We are not calling for, nor expect, the UK to join the Schengen Agreement but we must recognise that other EU countries are able to offer international visitors (and investors) a ‘more attractive’ visa – simply because it can be used across 25 countries. Tour operators have been removing the UK out of European tours from China because of the need for both a Schengen and UK visa.
• The minimum changes required, in procedural and financial terms, are to bring the UK up to a Schengen equivalent as soon as possible and to review visa restrictions
• More far reaching opportunities would be sharing of biometric data with the French and German Governments and a ‘dual processing’ system which would allow Chinese visitors to submit their UK forms at the same time as their Schengen forms
• It is estimated that we miss out on an £1.2 billion in annual spend from Chinese tourists*
• It is worth looking at the visitor numbers from China in detail. The table below shows that the UK share of the Chinese outbound market has fallen since biometric testing was introduced in 2008.

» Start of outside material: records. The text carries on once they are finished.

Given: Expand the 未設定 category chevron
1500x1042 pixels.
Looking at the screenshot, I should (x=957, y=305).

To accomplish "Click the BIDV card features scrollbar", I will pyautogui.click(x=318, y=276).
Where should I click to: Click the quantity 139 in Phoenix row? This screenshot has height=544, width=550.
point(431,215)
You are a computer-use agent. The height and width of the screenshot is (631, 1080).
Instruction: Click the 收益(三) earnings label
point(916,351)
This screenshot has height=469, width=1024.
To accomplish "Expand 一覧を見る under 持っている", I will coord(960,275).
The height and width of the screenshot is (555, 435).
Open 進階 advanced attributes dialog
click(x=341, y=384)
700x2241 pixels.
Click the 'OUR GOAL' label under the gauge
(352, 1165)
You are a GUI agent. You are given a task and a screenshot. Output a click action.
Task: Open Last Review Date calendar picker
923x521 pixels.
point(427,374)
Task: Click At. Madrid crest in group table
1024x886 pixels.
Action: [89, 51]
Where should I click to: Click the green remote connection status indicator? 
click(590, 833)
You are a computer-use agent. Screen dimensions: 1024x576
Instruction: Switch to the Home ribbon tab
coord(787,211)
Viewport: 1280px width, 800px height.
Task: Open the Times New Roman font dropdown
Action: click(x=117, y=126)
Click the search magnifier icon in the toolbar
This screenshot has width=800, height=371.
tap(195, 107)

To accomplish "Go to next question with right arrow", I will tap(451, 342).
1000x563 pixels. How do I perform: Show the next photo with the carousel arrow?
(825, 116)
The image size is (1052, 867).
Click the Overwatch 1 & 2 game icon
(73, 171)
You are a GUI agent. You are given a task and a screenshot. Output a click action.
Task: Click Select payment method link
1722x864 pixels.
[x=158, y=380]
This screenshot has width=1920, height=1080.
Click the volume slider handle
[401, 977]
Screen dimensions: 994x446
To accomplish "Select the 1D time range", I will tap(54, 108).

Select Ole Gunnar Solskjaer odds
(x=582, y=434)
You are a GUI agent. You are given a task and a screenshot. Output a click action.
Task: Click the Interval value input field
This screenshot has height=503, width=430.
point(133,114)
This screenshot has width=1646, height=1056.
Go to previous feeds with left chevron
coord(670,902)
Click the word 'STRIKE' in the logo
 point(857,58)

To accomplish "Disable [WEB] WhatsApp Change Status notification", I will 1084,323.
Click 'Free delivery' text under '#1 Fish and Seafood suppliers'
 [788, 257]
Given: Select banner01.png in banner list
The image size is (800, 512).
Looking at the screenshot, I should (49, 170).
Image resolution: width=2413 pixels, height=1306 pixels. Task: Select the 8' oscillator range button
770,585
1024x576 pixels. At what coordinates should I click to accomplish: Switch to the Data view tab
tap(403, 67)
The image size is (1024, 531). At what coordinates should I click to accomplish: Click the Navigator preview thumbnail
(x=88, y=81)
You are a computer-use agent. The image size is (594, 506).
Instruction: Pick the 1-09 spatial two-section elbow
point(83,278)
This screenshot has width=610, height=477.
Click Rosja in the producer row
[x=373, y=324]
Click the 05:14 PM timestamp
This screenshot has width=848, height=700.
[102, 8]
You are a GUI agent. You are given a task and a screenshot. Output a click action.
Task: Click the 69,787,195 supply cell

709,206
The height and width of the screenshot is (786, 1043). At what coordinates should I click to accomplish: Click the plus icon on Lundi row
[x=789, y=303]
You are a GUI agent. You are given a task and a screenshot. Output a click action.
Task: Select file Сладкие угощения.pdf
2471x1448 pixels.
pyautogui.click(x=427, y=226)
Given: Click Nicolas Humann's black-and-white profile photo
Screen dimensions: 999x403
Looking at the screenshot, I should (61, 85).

This trend is enormously damaging for Britain. Any CEO would be alarmed at the declining trend. The UK’s performance has been poor compared to both France and Germany where estimated annual visitor numbers from China are now hundreds of thousands higher than Britain’s.
Britain should follow the example set by Australia – among others – which has introduced an online visa programme, storing personal information and doing away with personal stamps. The example from the United States suggests that it is the ‘ambitious’ agenda and not the ‘catch up’ agenda that we should follow. The US administration made a number of changes to its visa policies with the deliberate intention of increasing the number of international arrivals (especially from China). Their campaign is working, with significant increases in the number of visitors. In launching the USA’s National Travel and Tourism Strategy, President Obama stated that ‘the more folks who visit America, the more Americans will get back to work. It’s that simple.’
Comments by the Home Office and the UK Border Agency show that, at last, the balance of opinion within the Government is moving towards reform and towards a focus on improving the image and perception of the visa system. These need to be made as a matter of urgency. It is not just the hospitality and tourism sectors which will benefit from these changes. It is the British economy as a whole.